(Dataset excerpts)
——
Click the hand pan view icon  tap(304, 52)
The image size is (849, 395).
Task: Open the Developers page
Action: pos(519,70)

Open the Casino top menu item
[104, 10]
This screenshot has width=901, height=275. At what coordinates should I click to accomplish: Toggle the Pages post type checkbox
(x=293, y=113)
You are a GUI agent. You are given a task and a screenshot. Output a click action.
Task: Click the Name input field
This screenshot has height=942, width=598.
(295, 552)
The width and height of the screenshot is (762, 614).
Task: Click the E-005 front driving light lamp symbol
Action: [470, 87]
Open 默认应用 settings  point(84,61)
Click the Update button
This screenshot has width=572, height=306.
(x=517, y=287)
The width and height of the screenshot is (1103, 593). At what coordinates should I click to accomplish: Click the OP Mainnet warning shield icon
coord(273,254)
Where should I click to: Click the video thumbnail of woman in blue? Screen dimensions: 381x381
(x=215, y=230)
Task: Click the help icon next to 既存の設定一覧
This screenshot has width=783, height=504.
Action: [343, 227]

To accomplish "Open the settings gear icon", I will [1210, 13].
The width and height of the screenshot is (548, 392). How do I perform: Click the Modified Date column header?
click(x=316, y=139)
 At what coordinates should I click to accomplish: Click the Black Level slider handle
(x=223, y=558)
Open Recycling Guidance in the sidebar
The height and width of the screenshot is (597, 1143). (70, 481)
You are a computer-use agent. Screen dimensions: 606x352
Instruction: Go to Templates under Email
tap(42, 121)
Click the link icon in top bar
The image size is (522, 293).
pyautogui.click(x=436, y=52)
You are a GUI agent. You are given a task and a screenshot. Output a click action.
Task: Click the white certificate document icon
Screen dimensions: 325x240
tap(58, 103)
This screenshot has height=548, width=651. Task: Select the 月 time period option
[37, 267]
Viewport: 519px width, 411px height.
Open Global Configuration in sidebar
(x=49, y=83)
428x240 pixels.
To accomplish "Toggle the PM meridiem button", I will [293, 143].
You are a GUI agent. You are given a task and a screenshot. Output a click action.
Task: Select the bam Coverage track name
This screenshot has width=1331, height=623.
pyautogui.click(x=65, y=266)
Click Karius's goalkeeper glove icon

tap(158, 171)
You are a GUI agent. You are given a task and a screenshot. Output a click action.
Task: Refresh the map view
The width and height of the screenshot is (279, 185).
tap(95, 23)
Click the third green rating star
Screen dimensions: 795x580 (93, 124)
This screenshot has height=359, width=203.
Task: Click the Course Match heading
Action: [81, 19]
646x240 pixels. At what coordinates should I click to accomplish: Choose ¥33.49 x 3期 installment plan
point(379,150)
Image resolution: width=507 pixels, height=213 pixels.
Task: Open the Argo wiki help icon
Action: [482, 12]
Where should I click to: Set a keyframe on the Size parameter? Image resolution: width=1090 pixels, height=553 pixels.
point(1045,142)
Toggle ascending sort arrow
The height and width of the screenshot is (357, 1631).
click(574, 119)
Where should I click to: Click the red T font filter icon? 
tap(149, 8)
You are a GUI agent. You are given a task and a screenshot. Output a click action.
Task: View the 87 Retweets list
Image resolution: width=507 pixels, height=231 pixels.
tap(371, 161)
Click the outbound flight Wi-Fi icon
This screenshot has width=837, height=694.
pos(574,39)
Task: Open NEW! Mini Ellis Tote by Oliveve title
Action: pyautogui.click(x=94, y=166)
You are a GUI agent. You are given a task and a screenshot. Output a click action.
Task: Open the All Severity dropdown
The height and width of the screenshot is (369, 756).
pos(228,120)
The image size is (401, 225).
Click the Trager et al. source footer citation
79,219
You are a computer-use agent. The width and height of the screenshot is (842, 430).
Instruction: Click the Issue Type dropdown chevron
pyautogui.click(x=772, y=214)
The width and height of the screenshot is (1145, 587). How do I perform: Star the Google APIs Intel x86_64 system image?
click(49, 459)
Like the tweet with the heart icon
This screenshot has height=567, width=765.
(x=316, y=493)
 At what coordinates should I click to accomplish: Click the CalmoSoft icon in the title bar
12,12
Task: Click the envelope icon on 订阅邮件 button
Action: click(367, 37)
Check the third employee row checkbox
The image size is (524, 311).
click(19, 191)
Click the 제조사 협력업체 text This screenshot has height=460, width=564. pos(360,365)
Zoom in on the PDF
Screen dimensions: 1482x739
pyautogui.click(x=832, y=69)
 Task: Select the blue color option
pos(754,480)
——
> _The task_: Copy exactly. Start at the line containing "Zoom in on the PDF" and continue through the last line of the records.

> _Output for this exercise_:
Zoom in on the PDF
Screen dimensions: 1482x739
pyautogui.click(x=832, y=69)
 Task: Select the blue color option
pos(754,480)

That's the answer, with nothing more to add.